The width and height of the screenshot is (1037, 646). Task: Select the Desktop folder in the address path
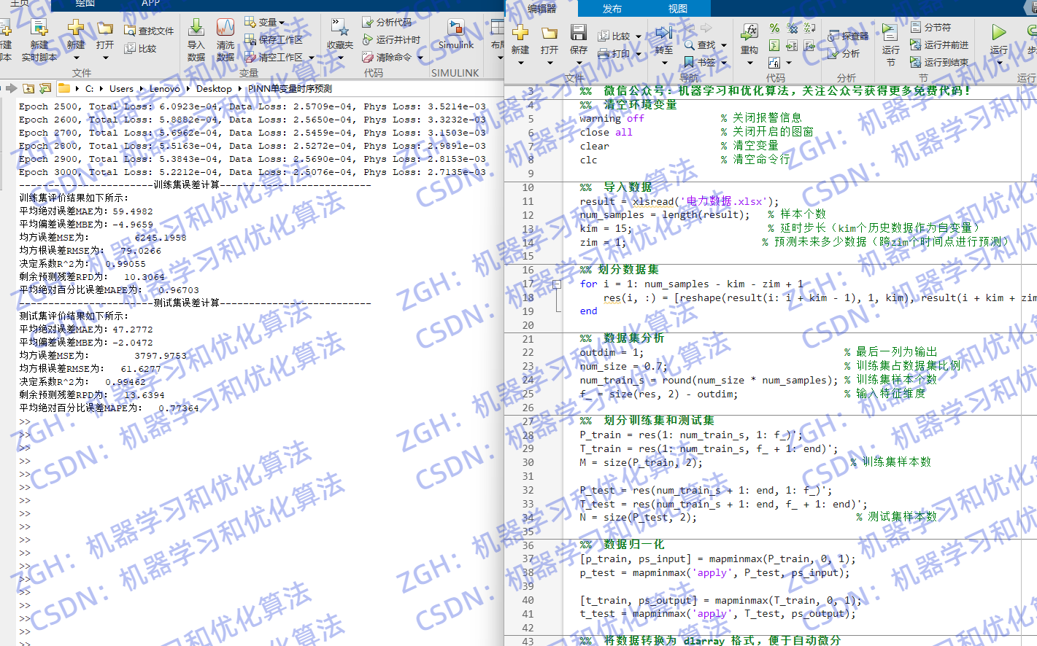(x=214, y=88)
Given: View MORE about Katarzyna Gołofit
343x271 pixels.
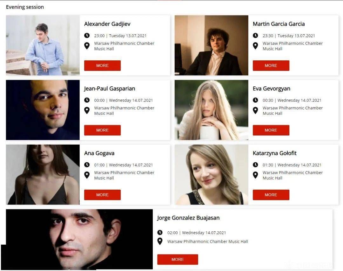Looking at the screenshot, I should tap(271, 195).
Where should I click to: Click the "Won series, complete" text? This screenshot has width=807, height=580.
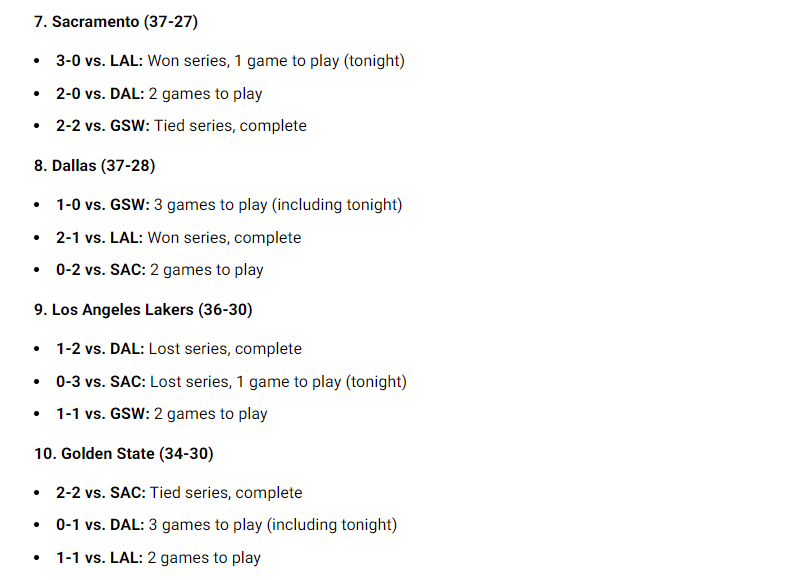[224, 238]
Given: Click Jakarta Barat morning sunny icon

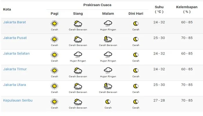Looking at the screenshot, I should pos(55,24).
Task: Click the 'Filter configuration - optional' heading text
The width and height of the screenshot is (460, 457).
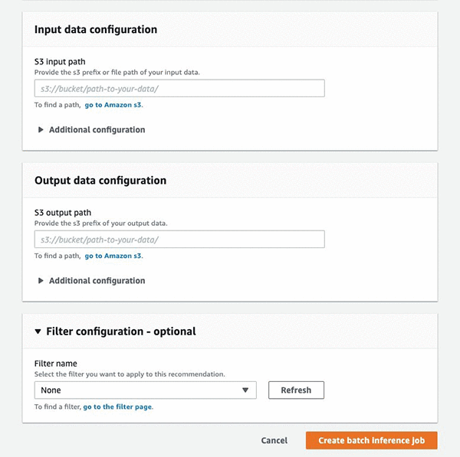Action: pos(121,331)
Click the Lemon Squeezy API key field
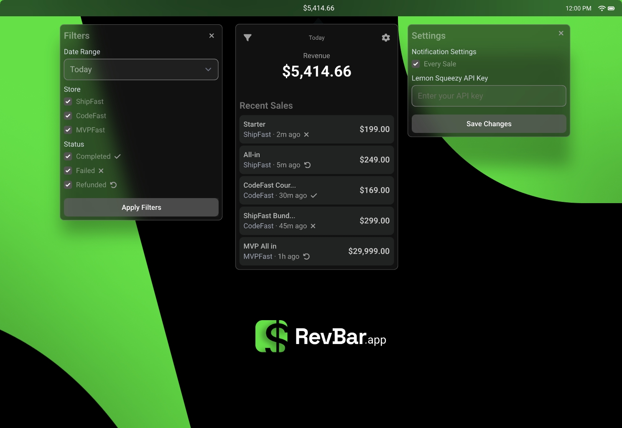Image resolution: width=622 pixels, height=428 pixels. coord(489,96)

· · · · · · ·

WORK INSTRUCTIONS -> Your output should consist solely of the lines from the line containing "The width and height of the screenshot is (460, 457)." through the end of the data above, copied exactly, with images removed.

TASK OUTPUT ->
The width and height of the screenshot is (460, 457).
Action: pos(121,331)
Click the Lemon Squeezy API key field
Image resolution: width=622 pixels, height=428 pixels. coord(489,96)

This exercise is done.